___ Materials provided ___

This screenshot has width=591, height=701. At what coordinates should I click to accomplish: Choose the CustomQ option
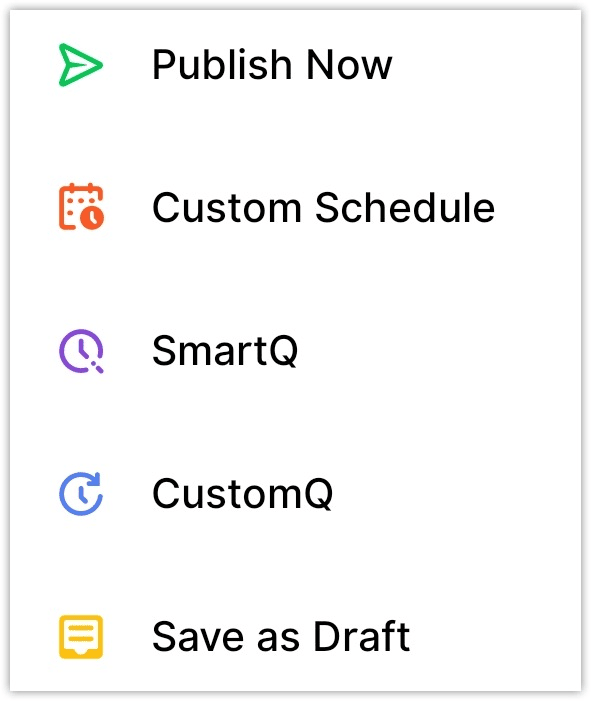(296, 494)
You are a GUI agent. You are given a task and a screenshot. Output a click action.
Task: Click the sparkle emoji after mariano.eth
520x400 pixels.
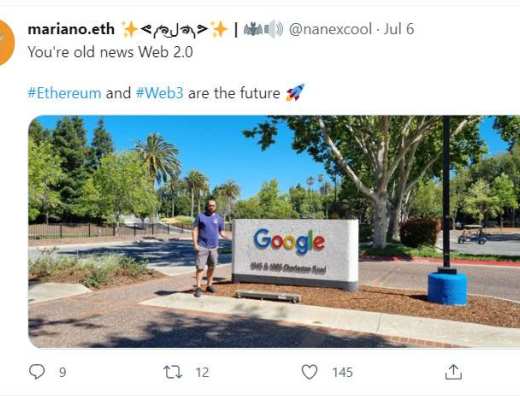click(x=130, y=30)
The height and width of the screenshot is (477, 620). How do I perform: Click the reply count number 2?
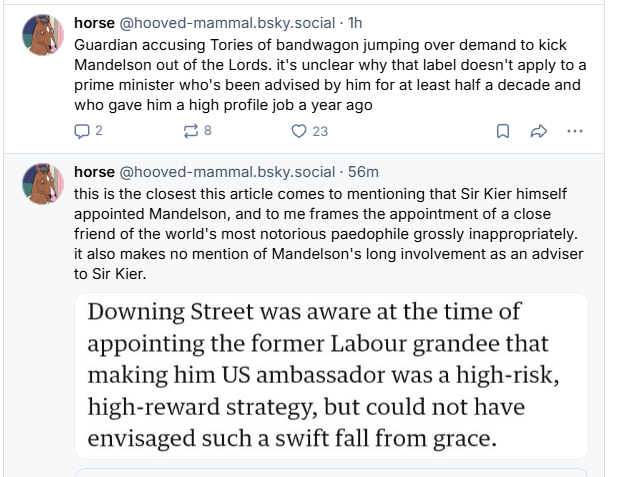99,130
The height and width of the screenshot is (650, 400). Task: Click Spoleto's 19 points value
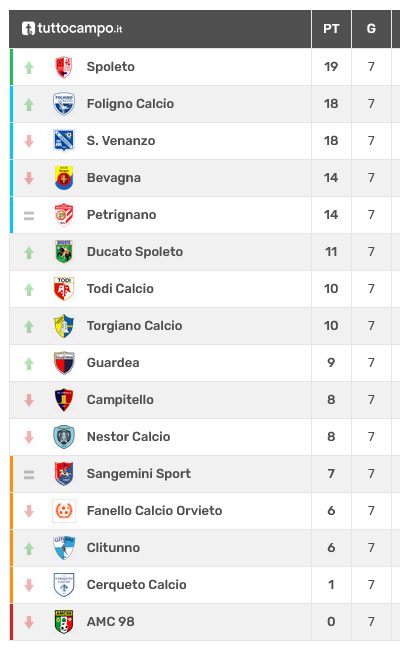331,67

___

### Task objective
Without the pictures, retype exactly the lines from the one that holds "You are a GUI" to the last line of the data above, both of them included.

### Answer box
You are a GUI agent. You are given a task and a screenshot. Output a click action.
Task: Click the sparkle emoji after mariano.eth
520x400 pixels.
click(x=130, y=30)
The height and width of the screenshot is (477, 620). How do I perform: Click the reply count number 2?
99,130
The height and width of the screenshot is (650, 400). Task: Click Spoleto's 19 points value
331,67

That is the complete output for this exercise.